Alex T. wrote:
This brings up an interesting point regarding
copyright. If the content is
so generic as just to be knowledge then it is not really copyrightable as
it would fall in the public domain.
This would also mean that the copyright claim is so weak that very liberal
fair use could be made of Wikipedia.
So you don't even have to worry about the GFDL and its adaption to
the Wiki process as broad fair use and a large dose of public domain
knowledge means it is very hard to infringe on Wikipedia to begin with.
Perhaps once could even go so far as to suggest that the perfect NPOV
article
cannot have a copyright as it is so objective that there is no personal
expressiveness in it, it is a conglomeration only of knowledge.

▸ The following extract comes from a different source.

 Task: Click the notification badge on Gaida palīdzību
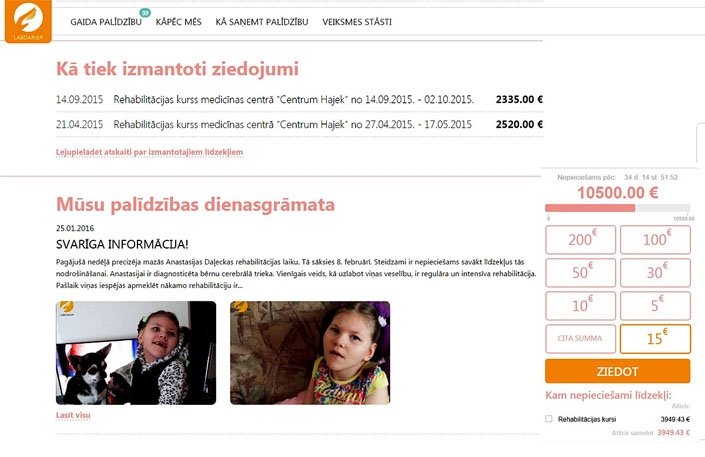(145, 13)

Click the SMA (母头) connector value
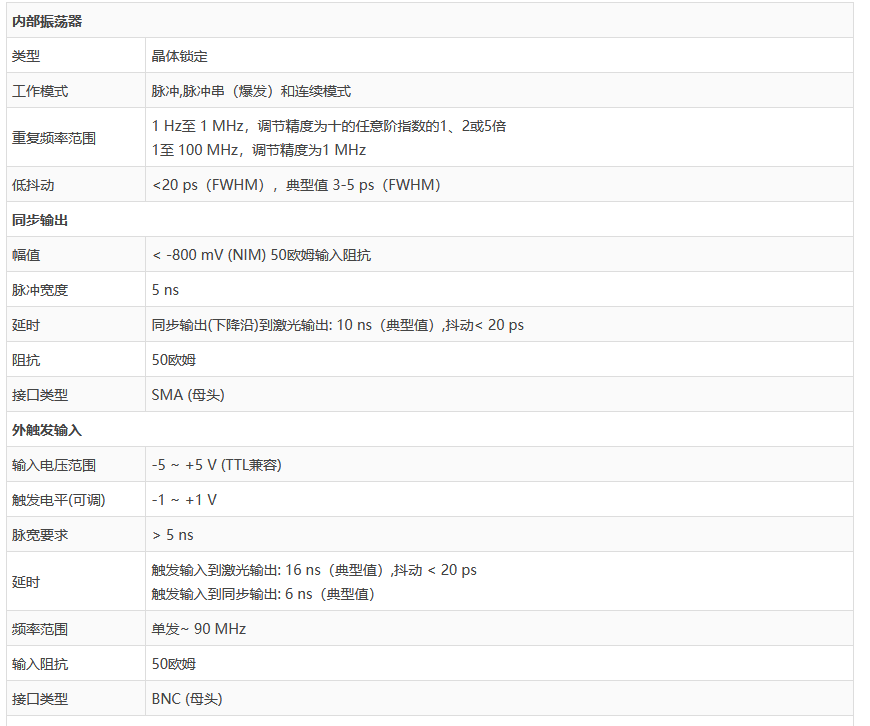pyautogui.click(x=188, y=395)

At the risk of treading into wikilegal-l ground again, I think it'll
probably take a big shift in copyright law interpretation before
something like Wikipedia is deemed uncopyrightable. It's true that
facts and plain knowledge aren't copyrightable, but so far that's been
interpreted mainly to mean things like lists of telephone numbers in a
phone book. It's a pretty big jump from that to an encyclopedia, which
is at the very least several orders of magnitude more creative. If
nothing else, it takes a certain measure of creative prose to explain
complex issues succinctly and clearly, as evidenced by the large amount
of factual stuff out there that is neither succinct nor clear.